School has changed drastically in Germany over the past 25 years. I finished Abitur in 1985, and changes came in several different waves of politic and pedagogic experiments since then (which all failed, imo). What age are you? Maybe that explains the differences in our experiences. Back at my time, in three different federal states and 4 different schools that I witnessed, religion always was meant to be mandatory, either Protestantic or Catholic. You needed a special request by the parents that needed to be accepted by the school's director, in order to get freed from the duty to go there. I did it my own way, although not with the explicit intention to get freed: I asked so many and intense critical questions that I got kicked out for the remaining year, in three classes. There was a school conference, my parents had to talk with the director, they refused for principal reasons to sign a declaration that they were asking the school to free their son from religious classes for confessional reasons (although back then they still were members of the church), and a lot of further tam-tam took place. It must not be pointed out that I remained unimpressed, and they finally gave up and simply fired me from all religious classes to come, treating the case silently as if my parents had requested it. It seemed to me a critical reflection of religion and it's institutions was not welcomed. There is nothing like starting young :D

Oh, and I talked my parents into leaving church membership behind, some years later. :yeah:

FIREWALL
04-27-09, 12:00 PM
@ SkyBird Is this just a case of " I just ate a sack of lemons " before comeing online here ? :har:

Schroeder
04-27-09, 12:27 PM
@Skybird
I'm 27 now and I finished my Abitur in 2001 in Lower Saxony.

Thomen
04-27-09, 01:22 PM
Well actually all religious classes were voluntary were I went to school. You could either do the religious stuff or something called "Werte und Normen" (might translate into "Values and Norms").

Same here, and I finished in '89.

Letum
04-27-09, 02:13 PM
I'm all for the universal teaching or moral issues and citizenship, so long as
no one is required to follow any particular ethical or political line.

Zachstar
04-27-09, 02:52 PM
Help me out here cause Im confused.

Is the 'left' in germany the conservative patry?

Because I believed Skybird to be decidedly liberal.

From what I have seen Skybird is actually right wing. Just a more sane type of right wing.

August
04-27-09, 03:16 PM
so long as
no one is required to follow any particular ethical or political line.

- _Dataset extract_

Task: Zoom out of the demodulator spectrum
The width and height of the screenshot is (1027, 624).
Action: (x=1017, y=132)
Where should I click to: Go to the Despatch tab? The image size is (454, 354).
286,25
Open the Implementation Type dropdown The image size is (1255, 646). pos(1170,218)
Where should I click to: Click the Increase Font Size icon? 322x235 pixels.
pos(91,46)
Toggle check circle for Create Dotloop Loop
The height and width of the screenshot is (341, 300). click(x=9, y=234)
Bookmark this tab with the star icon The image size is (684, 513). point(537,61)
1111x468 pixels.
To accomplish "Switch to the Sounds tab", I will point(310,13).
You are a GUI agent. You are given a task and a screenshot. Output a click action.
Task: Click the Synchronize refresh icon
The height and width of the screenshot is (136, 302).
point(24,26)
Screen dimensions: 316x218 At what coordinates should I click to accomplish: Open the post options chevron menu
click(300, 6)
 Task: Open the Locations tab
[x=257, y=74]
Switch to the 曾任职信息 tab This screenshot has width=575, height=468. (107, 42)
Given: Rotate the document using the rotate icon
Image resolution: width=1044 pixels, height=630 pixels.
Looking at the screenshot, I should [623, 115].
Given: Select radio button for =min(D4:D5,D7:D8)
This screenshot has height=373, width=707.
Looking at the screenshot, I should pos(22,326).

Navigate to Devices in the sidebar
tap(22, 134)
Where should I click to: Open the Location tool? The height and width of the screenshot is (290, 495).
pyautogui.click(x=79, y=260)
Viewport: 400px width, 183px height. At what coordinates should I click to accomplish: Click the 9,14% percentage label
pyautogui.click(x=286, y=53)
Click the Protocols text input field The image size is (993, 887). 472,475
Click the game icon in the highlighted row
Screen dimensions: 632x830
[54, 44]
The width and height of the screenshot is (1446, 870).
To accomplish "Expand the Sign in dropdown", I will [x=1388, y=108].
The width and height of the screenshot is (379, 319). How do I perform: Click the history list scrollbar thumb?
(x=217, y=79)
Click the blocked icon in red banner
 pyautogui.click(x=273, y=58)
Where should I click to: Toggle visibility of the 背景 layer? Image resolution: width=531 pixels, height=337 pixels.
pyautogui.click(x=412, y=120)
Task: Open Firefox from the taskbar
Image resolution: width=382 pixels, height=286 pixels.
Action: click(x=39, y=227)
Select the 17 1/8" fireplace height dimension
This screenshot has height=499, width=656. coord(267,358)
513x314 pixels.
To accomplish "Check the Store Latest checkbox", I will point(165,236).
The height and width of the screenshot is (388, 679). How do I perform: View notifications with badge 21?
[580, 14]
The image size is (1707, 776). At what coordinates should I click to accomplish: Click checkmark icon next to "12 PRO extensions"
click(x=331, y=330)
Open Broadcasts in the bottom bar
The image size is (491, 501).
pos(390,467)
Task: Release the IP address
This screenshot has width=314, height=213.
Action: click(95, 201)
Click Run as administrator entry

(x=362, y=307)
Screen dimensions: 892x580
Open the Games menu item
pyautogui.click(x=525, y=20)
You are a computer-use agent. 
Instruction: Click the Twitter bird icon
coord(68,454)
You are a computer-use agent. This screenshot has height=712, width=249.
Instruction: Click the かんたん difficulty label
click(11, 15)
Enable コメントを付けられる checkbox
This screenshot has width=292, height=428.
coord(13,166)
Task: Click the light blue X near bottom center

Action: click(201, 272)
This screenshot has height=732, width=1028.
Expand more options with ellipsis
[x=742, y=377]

- _What is required_
Translate this sentence from the forum thread about religion classes in German schools into German: "I'm 27 now and I finished my Abitur in 2001 in Lower Saxony." Rely only on the forum thread about religion classes in German schools.

- _Expected answer_
Ich bin jetzt 27 und habe mein Abitur 2001 in Niedersachsen gemacht.